→ Selected extract

University Hospitals/Case Western Reserve University researchers find lens care solutions inadequately tested with outdated and irrelevant fungus strain
In 2006, Bausch & Lomb withdrew its ReNu with MoistureLoc contact lens solution because a high proportion of corneal infections were associated with it. Now in a new study from University Hospitals Case Medical Center, researchers show that these infections were fueled and made resistant to treatment by the formation of a highly resistant structure of microbial cells held together with a glue-like matrix material. Scientists call this conglomeration of cells biofilms.
“Once they live in that type of state, the cells become resistant to lens solutions and immune to the body’s own defense system,” said Mahmoud A. Ghannoum, Ph.D., director of the Center for Medical Mycology at University Hospitals Case Medical Center and senior investigator of the study which appears in the January 2008 issue of the journal Antimicrobial Agents and Chemotherapy. “This study should alert contact lens wearers to the importance of proper care for contact lenses to protect against potentially virulent eye infections,” he said.

→ Information
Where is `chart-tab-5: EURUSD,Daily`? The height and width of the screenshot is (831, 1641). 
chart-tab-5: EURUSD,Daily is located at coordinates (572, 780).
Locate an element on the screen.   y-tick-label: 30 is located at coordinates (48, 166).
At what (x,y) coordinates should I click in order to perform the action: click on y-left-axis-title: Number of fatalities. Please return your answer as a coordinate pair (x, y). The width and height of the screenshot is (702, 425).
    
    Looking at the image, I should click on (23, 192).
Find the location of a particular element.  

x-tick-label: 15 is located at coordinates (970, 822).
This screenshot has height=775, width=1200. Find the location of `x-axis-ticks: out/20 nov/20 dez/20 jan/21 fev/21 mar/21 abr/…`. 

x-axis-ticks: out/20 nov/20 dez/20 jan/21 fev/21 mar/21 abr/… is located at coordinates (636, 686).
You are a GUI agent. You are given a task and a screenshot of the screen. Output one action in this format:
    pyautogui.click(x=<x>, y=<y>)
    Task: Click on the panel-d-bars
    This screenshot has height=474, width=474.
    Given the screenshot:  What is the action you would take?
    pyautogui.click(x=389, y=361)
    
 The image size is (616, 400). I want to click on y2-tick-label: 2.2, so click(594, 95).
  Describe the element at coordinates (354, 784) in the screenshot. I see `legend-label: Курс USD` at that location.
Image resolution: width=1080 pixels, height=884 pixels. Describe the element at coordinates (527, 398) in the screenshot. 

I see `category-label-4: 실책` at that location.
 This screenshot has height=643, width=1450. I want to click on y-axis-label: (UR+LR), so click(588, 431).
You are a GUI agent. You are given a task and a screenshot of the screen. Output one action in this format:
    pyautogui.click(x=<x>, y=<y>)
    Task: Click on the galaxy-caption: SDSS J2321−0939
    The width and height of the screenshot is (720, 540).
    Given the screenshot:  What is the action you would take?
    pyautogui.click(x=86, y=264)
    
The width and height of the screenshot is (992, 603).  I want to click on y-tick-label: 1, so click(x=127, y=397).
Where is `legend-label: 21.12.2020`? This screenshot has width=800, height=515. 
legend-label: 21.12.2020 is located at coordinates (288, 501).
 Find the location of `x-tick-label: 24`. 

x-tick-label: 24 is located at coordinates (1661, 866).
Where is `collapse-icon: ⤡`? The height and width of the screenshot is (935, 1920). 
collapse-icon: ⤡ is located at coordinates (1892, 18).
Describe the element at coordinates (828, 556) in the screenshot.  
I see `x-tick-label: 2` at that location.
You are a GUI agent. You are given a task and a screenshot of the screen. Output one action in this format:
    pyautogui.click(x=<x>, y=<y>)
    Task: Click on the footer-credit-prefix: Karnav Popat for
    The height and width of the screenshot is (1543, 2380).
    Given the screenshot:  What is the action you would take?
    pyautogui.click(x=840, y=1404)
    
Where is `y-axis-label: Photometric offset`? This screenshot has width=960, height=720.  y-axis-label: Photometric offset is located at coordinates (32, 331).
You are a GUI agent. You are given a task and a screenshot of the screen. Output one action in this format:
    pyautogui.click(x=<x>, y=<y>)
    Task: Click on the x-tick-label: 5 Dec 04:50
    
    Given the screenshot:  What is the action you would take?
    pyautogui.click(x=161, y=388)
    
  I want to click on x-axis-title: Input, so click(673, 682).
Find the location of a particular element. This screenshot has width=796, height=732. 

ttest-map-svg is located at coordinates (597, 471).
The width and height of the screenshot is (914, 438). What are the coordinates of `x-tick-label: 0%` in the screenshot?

→ Set of tasks
**A)** From the lens-solution study excerpt, quote the passage starting at "University Hospitals/Case Western" and ending at "of cells biofilms.".
**B)** In the lens-solution study excerpt, condense the paragraph that begins "In 2006, Bausch & Lomb withdrew" into two sentences, keeping its main facts.

→ Numbered answers
**A)**
University Hospitals/Case Western Reserve University researchers find lens care solutions inadequately tested with outdated and irrelevant fungus strain
In 2006, Bausch & Lomb withdrew its ReNu with MoistureLoc contact lens solution because a high proportion of corneal infections were associated with it. Now in a new study from University Hospitals Case Medical Center, researchers show that these infections were fueled and made resistant to treatment by the formation of a highly resistant structure of microbial cells held together with a glue-like matrix material. Scientists call this conglomeration of cells biofilms.

**B)** In 2006, Bausch & Lomb pulled its ReNu with MoistureLoc contact lens solution after a high proportion of corneal infections were linked to it. A new University Hospitals Case Medical Center study shows that these infections were fueled and made resistant to treatment by biofilms, which are highly resistant structures of microbial cells held together by a glue-like matrix.